Mean and standard deviation of data

Consider a list of data, such as the grades of a student:

4, 6, 3.5, 3, 6

The average or mean value of the grades is obtained by forming the sum of the grades, and dividing by the number of grades:

m = \frac{4+6+3.5+3+6}{5}=4.5

The average value indicates what the typical value is, or the value that "lies somewhere in the middle". The mean value thus calculates a "place" or "position" on the number line, and is therefore also called measure of position. There are several other such measures, e.g. the median, or the quantiles. However, we will not discuss them here.

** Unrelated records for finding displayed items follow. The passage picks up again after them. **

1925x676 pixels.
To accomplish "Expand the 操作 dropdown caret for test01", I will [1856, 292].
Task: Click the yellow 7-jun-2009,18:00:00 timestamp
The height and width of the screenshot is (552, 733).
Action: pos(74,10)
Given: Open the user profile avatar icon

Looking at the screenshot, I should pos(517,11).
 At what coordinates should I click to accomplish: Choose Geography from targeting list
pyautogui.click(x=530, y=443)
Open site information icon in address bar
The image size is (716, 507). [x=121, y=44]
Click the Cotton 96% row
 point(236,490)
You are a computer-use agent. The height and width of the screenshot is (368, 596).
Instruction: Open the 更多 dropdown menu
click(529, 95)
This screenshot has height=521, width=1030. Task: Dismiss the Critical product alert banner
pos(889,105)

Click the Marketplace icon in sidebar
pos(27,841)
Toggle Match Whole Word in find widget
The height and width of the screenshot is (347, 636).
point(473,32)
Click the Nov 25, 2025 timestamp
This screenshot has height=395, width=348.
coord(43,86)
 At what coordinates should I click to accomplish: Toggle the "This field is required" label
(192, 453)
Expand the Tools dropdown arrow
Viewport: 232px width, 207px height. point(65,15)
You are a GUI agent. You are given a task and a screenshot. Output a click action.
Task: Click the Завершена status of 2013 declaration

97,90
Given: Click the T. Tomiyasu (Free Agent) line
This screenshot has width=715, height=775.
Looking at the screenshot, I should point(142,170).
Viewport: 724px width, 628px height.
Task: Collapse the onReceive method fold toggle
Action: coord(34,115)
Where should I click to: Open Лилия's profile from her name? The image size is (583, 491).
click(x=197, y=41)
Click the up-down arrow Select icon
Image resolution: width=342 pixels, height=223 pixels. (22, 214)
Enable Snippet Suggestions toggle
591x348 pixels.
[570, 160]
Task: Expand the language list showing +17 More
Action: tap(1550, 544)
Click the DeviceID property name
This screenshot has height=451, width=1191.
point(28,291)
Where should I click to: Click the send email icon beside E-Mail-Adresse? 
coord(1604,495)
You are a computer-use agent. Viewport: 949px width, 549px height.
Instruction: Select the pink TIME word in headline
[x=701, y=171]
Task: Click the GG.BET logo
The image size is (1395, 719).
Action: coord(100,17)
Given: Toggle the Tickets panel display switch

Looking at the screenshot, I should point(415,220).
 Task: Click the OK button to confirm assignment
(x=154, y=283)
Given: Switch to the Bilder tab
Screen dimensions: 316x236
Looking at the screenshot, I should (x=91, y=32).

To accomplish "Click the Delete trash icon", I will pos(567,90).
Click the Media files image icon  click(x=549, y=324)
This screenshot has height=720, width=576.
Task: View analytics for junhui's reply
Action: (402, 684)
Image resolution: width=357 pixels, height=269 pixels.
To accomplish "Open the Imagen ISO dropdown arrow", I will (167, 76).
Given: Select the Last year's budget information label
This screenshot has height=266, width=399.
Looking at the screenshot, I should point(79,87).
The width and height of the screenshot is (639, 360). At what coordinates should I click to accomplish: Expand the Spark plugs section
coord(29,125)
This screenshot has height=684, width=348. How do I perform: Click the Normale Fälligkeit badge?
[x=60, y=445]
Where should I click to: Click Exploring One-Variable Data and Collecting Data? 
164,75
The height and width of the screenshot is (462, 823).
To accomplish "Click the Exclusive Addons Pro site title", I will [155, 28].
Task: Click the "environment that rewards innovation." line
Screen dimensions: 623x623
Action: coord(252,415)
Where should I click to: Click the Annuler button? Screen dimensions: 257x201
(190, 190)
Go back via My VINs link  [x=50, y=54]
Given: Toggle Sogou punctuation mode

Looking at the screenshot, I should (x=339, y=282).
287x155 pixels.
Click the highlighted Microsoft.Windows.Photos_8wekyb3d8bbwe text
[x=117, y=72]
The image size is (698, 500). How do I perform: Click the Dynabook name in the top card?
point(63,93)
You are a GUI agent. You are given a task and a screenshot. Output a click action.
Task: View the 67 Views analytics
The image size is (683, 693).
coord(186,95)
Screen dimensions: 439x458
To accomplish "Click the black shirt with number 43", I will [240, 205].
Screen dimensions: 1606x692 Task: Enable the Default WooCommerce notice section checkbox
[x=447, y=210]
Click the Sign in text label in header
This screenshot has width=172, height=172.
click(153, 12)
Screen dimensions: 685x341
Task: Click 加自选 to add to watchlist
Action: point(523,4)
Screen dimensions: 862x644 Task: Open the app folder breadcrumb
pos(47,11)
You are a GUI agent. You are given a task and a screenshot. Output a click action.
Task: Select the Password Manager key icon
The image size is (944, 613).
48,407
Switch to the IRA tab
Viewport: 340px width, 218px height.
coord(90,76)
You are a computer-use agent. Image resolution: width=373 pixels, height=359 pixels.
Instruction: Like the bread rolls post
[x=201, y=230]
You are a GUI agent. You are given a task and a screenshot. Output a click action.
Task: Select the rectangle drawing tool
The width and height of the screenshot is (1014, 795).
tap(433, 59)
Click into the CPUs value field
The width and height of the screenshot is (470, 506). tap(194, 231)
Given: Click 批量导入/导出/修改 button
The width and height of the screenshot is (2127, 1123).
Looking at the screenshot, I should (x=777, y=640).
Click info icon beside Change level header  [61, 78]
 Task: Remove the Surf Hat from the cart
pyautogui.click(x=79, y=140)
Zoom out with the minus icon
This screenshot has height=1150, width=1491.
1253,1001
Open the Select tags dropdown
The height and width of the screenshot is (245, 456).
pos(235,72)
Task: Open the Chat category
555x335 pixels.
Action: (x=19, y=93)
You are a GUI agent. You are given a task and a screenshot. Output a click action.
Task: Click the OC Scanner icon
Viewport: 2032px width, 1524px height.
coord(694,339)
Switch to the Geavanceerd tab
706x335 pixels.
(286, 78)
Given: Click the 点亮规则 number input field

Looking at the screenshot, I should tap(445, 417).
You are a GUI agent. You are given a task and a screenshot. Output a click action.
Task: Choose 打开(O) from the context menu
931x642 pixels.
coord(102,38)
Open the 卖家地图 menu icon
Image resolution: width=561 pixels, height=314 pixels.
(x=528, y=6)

Another interesting measure expresses how much the data vary. Another student with the same average score of $4.5$ but with a much smaller variance (e.g. five times $4.5$ ) clearly shows a different performance. To qualify such variations in the data, we use the standard deviation. Since the standard deviation measures dispersion, it is also called a measure of dispersion. Again, there are several other measures of dispersion.

The formula for calculation the standard deviation is shown below:

\begin{array}{lll} s &=& \sqrt{\frac{(4-4.5)^2+(6-4.5)^2+(3.5-4.5)^2+(3-4.5)^2+(6-4.5)^2}{5}}\\ &=&\sqrt{1.6}\\ &=&1.26\end{array}

This formula looks complicated, but its meaning is simple enough to understand: it is the average deviation of the data points from the mean (see figure below).

The squared term $(4-4.5)^2$ is the difference between the mean $4.5$ and the data point $4$ , squared. We square it, so that the difference is always positive. So the formula calculates the average of the squared differences between the mean and the data points, and takes the root of this average.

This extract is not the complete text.